First, you should open the file as a binary file. Then you can read the entire file in, in one command.

file = File.open("path-to-file.tar.gz", "rb")
contents = file.read

That will get you the entire file in a string.

After that, you probably want to file.close. If you don’t do that, file won’t be closed until it is garbage-collected, so it would be a slight waste of system resources while it is open.

244
votes

If you need binary mode, you'll need to do it the hard way:

s = File.open(filename, 'rb') { |f| f.read }

If not, shorter and sweeter is:

s = IO.read(filename)
114
votes

To avoid leaving the file open, it is best to pass a block to File.open. This way, the file will be closed after the block executes.

contents = File.open('path-to-file.tar.gz', 'rb') { |f| f.read }
17
votes

how about some open/close safety.

string = File.open('file.txt', 'rb') { |file| file.read }
16
votes

on os x these are the same for me... could this maybe be extra "\r" in windows?

in any case you may be better of with:

contents = File.read("e.tgz")
newFile = File.open("ee.tgz", "w")
newFile.write(contents)
13
votes

Ruby have binary reading

data = IO.binread(path/filaname)

or if less than Ruby 1.9.2

data = IO.read(path/file)
6
votes

You can probably encode the tar file in Base64. Base 64 will give you a pure ASCII representation of the file that you can store in a plain text file. Then you can retrieve the tar file by decoding the text back.

You do something like:

require 'base64'

file_contents = Base64.encode64(tar_file_data)

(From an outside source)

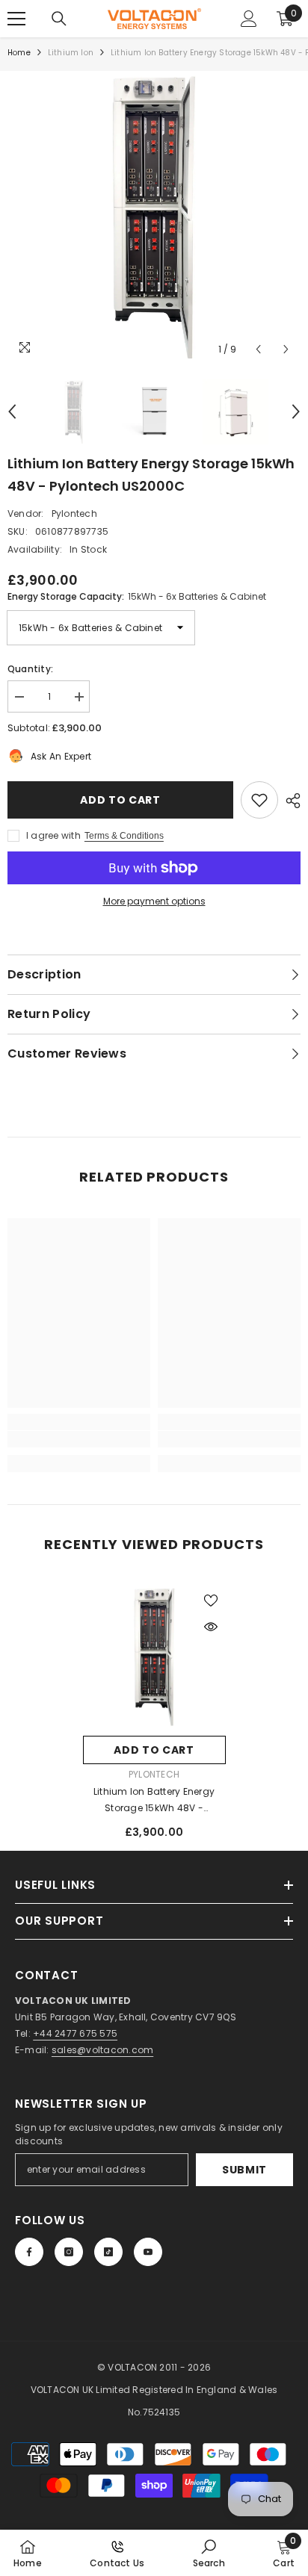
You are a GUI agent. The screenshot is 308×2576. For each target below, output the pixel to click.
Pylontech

Have look at the Base64 Rubydocs to get a better idea.

0
votes

Ruby 1.9+ has IO.binread (see @bardzo's answer) and also supports passing the encoding as an option to IO.read:

  • Ruby 1.9

    data = File.read(name, {:encoding => 'BINARY'})
    
  • Ruby 2+

    data = File.read(name, encoding: 'BINARY')
    

(Note in both cases that 'BINARY' is an alias for 'ASCII-8BIT'.)

-1
votes

If you can encode the tar file by Base64 (and storing it in a plain text file) you can use

File.open("my_tar.txt").each {|line| puts line}

or

File.new("name_file.txt", "r").each {|line| puts line}

to print each (text) line in the cmd.